"The honest cop drew in a deep breath.
“Look, man,” I said. “I know you been mad that the brass had you shut down surveillance on my activities. I know we’ll never be friends, but why don’t you relax for a minute and have a drink with me? I just got hold of some good whiskey.”
Kit took four, maybe five long breaths before saying,
“You got everybody fooled, don’t you, L.T.? Maybe you even believe the bullshit yourself.…”
I wondered for a moment if the constant cop was aware of the depth of his own question. I shrugged."
Let me tell you about L.T.
It’s Leonid McGill’s nickname. He is a more recent and more complicated version of the iconic Easy Rawlins
"Looking around the room, I found unbidden memories filling my mind. The recollection of past meetings disturbed me. I had done some bad things in my life: helped the worst criminals evade justice, sent men and women on that one-way trip down the river. Some of them never returned. They might have been guilty of other crimes but not the ones I set them up for. At one time I blamed my father’s abandonment for these sins, but I had learned that in the end, wrong is wrong and every man has to carry his own water."
I like what Mosley is showing me about NY City. Lots of it not available to the average tourist. And I like how well grounded Mosley makes McGill. He has deftly mixed one part Philip Marlowe "knight errant" with the part of Sam Spade that cautioned: "Don't be too sure I'm as crooked as I'm supposed to be. That sort of reputation might be good business, bringing high-priced jobs and making it easier to deal with the enemy..." To this he has added Easy Rawlins' world of color. Let’s emphasize that. In a world where racism can be most anywhere, Mosley would like us readers to understand more what a person of color feels and endures.
Here in Trouble is What I Do, L.T. agrees to deliver a letter on behalf of Catfish,an ancient blues musician, to the daughter of a very rich and powerful man. There is great risk and a lot that could go wrong. In fact, it starts going wrong almost from the moment L.T. says he will do it.
"Sternman was the billionaire son of a poor man he wished dead. I had put my body in the way and so made myself, and my son, potential casualties. Then there was Justine Sternman and the letter I intended to deliver. There was no telling what response she’d have to learning about her true lineage. And I wasn’t forgetting Hilton Zeal, who had made an honest-to-goodness profession out of being a gangster."
"“You don’t need to worry about Catfish,” I said.
“Lana says he’s doing great, and I intend to do what he wants, then deal with the response.”
“But would that get you in trouble?”
“To paraphrase the great Sugar Ray Robinson,” I said, “trouble is what I do.”"

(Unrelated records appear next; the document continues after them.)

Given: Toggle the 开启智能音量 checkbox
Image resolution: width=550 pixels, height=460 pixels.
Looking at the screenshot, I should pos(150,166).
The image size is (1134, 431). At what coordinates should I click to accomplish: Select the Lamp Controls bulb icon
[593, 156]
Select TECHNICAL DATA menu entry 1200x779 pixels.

Mosley can convey a lot about a place -
"When he was younger, Sal’s betters belonged to a club that was exclusively Italian and housed in Little Italy. But as time has passed, Peretti and his generation have had to settle for a multicultural Caucasian fraternity, an association much like colonial America, when all the different tribes of Europe agreed that they were white people—whatever that meant."

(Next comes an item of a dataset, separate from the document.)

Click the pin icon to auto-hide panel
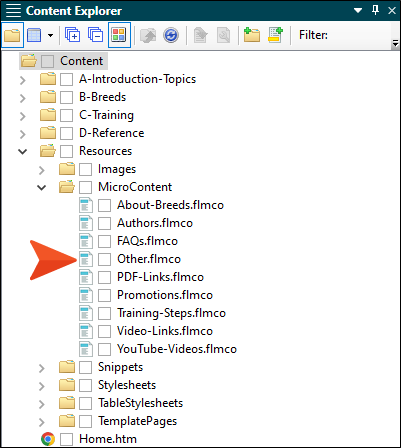Screen dimensions: 401x448 (376, 10)
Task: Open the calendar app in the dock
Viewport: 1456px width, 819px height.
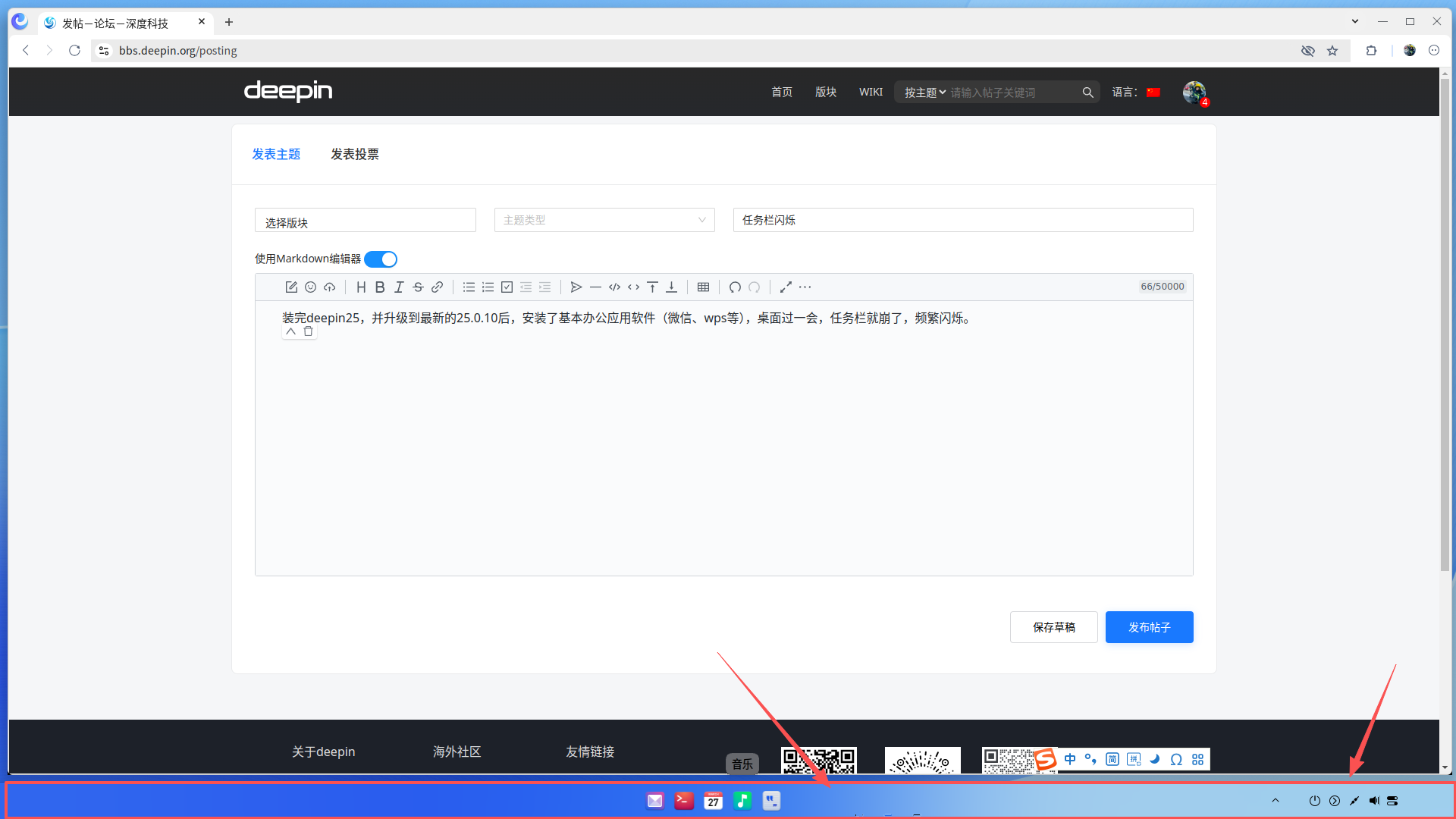Action: click(713, 801)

"There’s a breakfast place on Thirty-Third Street near Eighth Avenue. It doesn’t have a name, but the cook is French and the omelets are too.
“Damn,” Ernie said. “This some good shit here.”

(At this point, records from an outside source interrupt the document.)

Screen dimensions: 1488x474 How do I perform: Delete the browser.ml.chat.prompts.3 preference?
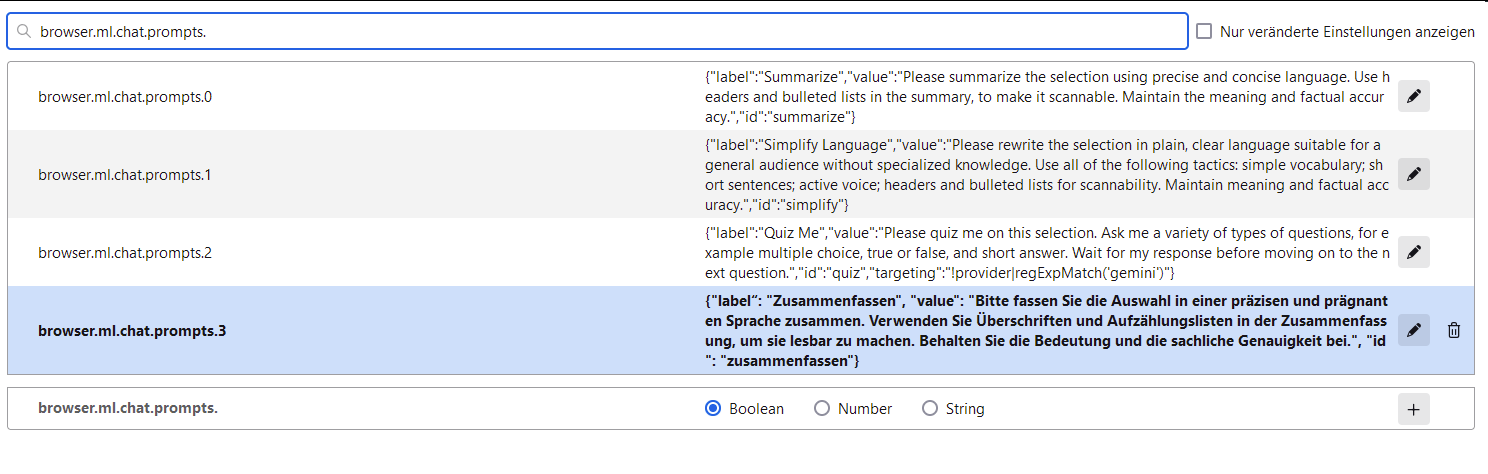click(x=1454, y=330)
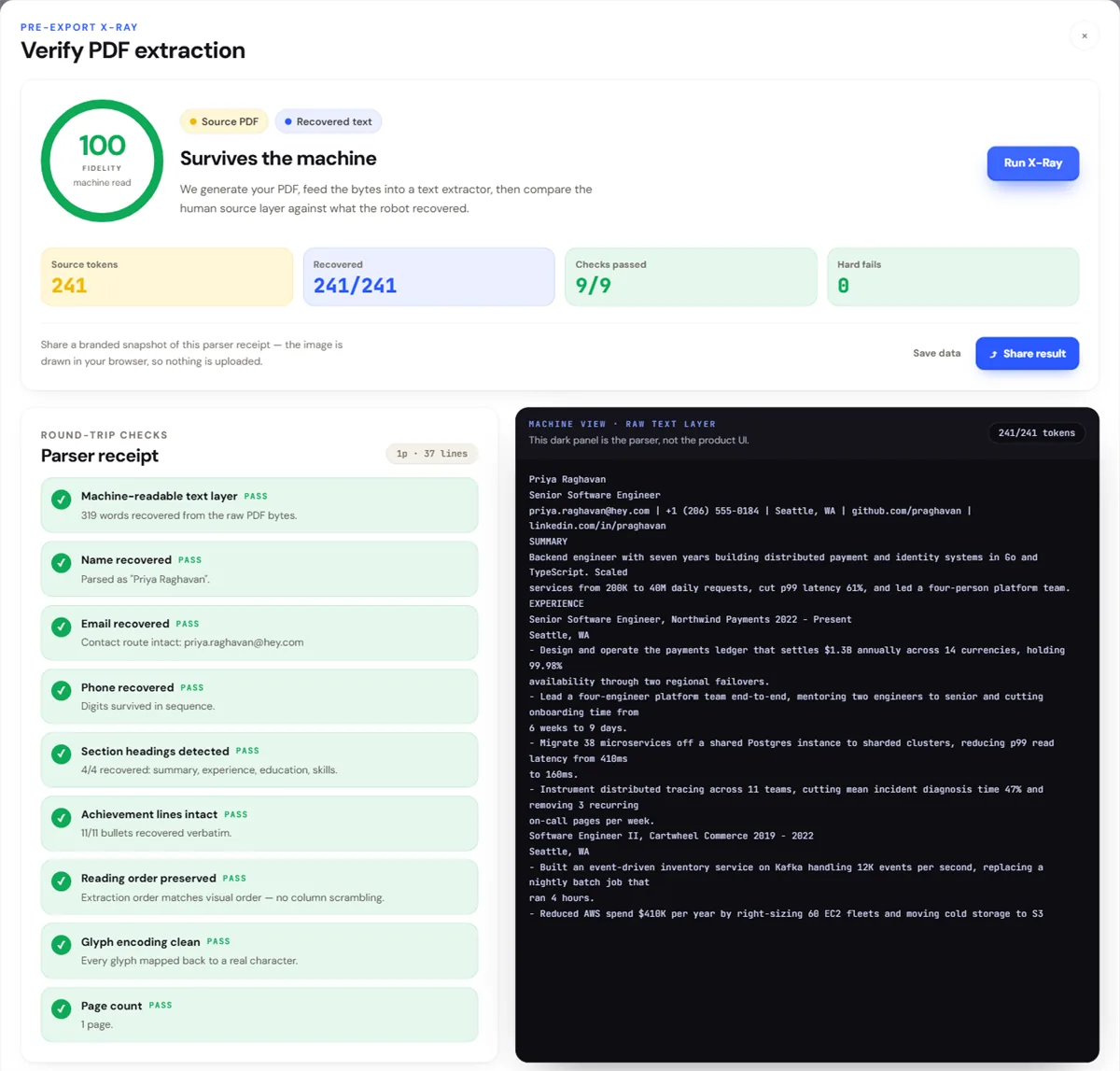Screen dimensions: 1120x1071
Task: Click the check icon for Reading order preserved
Action: [62, 881]
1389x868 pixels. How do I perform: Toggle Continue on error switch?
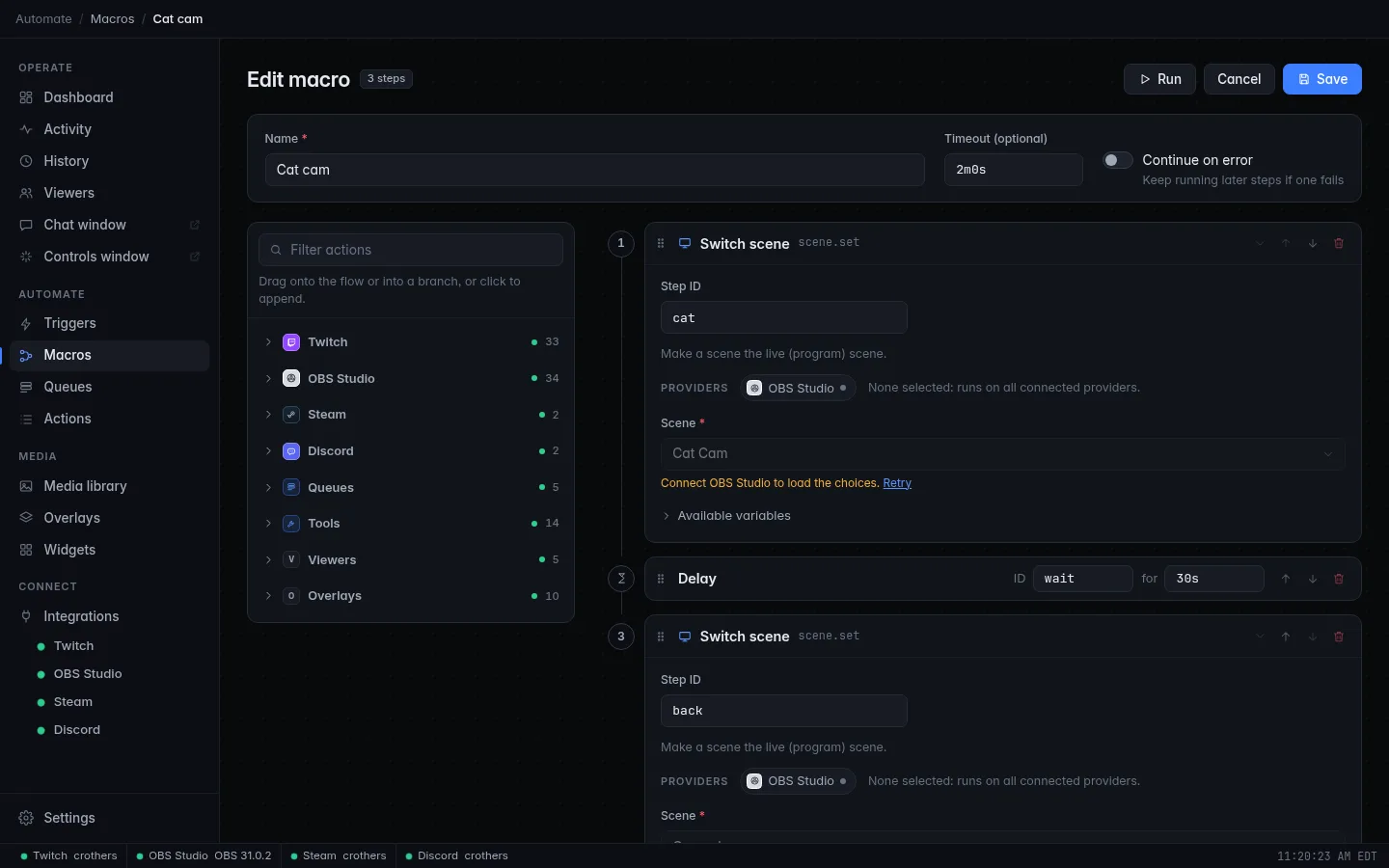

I sipped my coffee and took a bite of sage-accented sausage.
“I plan to retire next year,” he said. “At least I will if I live that long.”
“You’re not even fifty, are you?”
“This ain’t a old man’s trade.”
“Now you tell me.”"
Or about a person -
"Slowly, he lowered onto a chair, looking at me as if I was the bad news he’d been waiting for his entire life. Behind his eyes, Antonio was trying to find the exit, the magic words to end the spell."
This can be read by itself but it carries L.T.’s life forward in some significant ways. I am on board for the ride.